Task list |
(A) Answer these from the mailing list thread about freeing an IRQ in the am65-cpsw driver:
(i) Which function did Siddharth suggest was meant in place of k3_udma_glue_rx_get_irq()?
(ii) What date and time does Roger Quadros's message carry?
(iii) Within which function is tx_chn->irq assigned, according to Siddharth?
(B) Write the next part of the mailing list thread about freeing an IRQ in the am65-cpsw driver, picking up after its last line.

Text shown |
Re: [PATCH net] net: ethernet: ti: am65-cpsw: fix freeing IRQ in am65_cpsw_nuss_remove_tx_chns()

From: Roger Quadros
Date: Wed Jan 15 2025 - 11:39:25 EST


Siddharth,

On 15/01/2025 17:49, Roger Quadros wrote:
> Hi Siddharth,
>
> On 15/01/2025 12:38, Siddharth Vadapalli wrote:
>> On Wed, Jan 15, 2025 at 12:04:17PM +0200, Roger Quadros wrote:
>>> Hi Siddharth,
>>>
>>> On 15/01/2025 07:18, Siddharth Vadapalli wrote:
>>>> On Tue, Jan 14, 2025 at 06:44:02PM +0200, Roger Quadros wrote:
>>>>
>>>> Hello Roger,
>>>>
>>>>> When getting the IRQ we use k3_udma_glue_rx_get_irq() which returns
>>>>
>>>> You probably meant "k3_udma_glue_tx_get_irq()" instead? It is used to
>>>> assign tx_chn->irq within am65_cpsw_nuss_init_tx_chns() as follows:
>>>
>>> Yes I meant tx instead of rx.
>>>
>>>>
>>>> tx_chn->irq = k3_udma_glue_tx_get_irq(tx_chn->tx_chn);
>>>>
>>>> Additionally, following the above section we have:
>>>>
>>>> if (tx_chn->irq < 0) {
>>>> dev_err(dev, "Failed to get tx dma irq %d\n",
>>>> tx_chn->irq);
>>>> ret = tx_chn->irq;
>>>> goto err;
>>>> }
>>>>
>>>> Could you please provide details on the code-path which will lead to a
>>>> negative "tx_chn->irq" within "am65_cpsw_nuss_remove_tx_chns()"?

Data |

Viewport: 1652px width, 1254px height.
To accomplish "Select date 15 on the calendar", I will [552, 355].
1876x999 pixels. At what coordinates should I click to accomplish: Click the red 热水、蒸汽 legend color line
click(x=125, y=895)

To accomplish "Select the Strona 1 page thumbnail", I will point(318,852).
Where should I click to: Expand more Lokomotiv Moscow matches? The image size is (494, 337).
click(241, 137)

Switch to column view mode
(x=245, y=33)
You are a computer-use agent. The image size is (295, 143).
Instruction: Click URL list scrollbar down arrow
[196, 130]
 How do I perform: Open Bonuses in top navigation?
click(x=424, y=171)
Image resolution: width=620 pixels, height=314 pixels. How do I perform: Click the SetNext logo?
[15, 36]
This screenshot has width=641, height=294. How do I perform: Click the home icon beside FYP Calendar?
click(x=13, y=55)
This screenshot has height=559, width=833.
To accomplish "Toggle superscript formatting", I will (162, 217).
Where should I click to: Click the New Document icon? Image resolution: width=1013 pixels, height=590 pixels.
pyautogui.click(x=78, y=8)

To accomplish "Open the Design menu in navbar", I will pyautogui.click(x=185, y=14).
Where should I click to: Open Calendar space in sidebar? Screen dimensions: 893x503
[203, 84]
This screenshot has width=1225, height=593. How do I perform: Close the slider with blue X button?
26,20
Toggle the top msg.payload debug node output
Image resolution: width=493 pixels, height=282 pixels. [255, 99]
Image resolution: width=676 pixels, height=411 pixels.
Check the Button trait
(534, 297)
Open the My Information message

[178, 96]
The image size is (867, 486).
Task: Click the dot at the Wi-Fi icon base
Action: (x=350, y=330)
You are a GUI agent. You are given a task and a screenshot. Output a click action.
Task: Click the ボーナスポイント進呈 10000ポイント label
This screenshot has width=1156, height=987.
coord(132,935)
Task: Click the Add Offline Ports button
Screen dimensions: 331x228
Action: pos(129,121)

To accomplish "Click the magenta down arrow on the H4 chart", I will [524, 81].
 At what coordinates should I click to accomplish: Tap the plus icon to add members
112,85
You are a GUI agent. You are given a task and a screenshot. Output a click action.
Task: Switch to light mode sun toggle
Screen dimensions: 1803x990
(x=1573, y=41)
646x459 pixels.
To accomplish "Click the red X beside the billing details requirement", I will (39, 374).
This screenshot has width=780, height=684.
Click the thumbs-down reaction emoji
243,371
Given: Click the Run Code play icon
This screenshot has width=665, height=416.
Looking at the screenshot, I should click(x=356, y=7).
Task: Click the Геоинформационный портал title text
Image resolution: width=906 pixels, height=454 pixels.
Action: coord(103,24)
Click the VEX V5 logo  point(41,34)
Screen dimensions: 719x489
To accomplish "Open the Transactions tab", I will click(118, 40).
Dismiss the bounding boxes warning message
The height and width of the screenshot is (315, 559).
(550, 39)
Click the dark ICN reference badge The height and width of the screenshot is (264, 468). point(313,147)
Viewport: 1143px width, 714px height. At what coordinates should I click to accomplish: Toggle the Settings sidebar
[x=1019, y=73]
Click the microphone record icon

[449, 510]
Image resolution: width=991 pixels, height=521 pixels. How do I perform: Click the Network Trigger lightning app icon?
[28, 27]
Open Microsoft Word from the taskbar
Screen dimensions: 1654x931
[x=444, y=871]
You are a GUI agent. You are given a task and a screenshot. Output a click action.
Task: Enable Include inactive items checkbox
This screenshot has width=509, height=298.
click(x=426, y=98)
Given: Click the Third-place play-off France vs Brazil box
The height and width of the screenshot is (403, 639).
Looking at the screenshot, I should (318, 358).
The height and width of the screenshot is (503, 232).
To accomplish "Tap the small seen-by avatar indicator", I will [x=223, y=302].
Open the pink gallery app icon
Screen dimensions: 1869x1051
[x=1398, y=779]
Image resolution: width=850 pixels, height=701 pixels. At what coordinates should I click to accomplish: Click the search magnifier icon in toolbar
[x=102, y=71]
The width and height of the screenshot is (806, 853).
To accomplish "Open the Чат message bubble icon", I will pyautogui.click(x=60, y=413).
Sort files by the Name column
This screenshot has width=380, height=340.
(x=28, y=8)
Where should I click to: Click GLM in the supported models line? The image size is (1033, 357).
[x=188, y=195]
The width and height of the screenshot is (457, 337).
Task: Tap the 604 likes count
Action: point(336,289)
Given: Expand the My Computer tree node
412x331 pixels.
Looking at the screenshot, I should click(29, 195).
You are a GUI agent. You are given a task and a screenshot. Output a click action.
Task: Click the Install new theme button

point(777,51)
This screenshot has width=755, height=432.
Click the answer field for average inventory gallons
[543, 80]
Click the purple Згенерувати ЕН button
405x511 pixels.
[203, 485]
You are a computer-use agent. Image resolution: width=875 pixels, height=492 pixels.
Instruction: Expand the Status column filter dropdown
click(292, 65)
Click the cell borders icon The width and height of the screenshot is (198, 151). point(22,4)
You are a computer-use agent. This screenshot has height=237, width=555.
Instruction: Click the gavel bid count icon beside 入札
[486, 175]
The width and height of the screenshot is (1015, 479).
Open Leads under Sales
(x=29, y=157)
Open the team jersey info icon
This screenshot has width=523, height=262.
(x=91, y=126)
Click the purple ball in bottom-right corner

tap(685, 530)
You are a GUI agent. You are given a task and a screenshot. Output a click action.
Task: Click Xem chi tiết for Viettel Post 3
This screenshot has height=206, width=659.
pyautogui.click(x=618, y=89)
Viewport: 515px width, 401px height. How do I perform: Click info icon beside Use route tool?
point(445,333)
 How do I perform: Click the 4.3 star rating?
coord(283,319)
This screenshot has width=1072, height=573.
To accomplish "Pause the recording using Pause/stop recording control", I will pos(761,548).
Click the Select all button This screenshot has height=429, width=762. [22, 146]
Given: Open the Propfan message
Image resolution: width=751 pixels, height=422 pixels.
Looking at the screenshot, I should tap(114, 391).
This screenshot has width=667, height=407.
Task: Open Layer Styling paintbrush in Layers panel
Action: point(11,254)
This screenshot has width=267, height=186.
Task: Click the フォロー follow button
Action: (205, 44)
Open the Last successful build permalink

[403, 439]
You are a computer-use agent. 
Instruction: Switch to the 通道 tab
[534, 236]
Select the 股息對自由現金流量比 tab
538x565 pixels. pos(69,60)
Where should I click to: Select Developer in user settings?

Outputs by task |
(A)
(i) k3_udma_glue_tx_get_irq()
(ii) Wed Jan 15 2025 - 11:39:25 EST
(iii) am65_cpsw_nuss_init_tx_chns()

(B)
>>>>
>>>> There seem to be two callers of am65_cpsw_nuss_remove_tx_chns(), namely:
>>>> 1. am65_cpsw_nuss_update_tx_rx_chns()
>>>> 2. am65_cpsw_nuss_suspend()
>>>> Since both of them seem to invoke am65_cpsw_nuss_remove_tx_chns() only
>>>> in the case where am65_cpsw_nuss_init_tx_chns() *did not* error out, it
>>>> appears to me that "tx_chn->irq" will never be negative within
>>>> am65_cpsw_nuss_remove_tx_chns()
>>>>
>>>> Please let me know if I have overlooked something.
>>>
>>> The issue is with am65_cpsw_nuss_update_tx_rx_chns(). It can be called
>>> repeatedly (by user changing number of TX queues) even if previous call
>>> to am65_cpsw_nuss_init_tx_chns() failed.
>>
>> Thank you for clarifying. So the issue/bug was discovered since the
>> implementation of am65_cpsw_nuss_update_tx_rx_chns(). The "Fixes" tag
>> misled me. Maybe the "Fixes" tag should be updated? Though we should
>> code to future-proof it as done in this patch, the "Fixes" tag pointing
>> to the very first commit of the driver might not be accurate as the
>> code-path associated with the bug cannot be exercised at that commit.
>
> Fair enough. I'll change the Fixes commit.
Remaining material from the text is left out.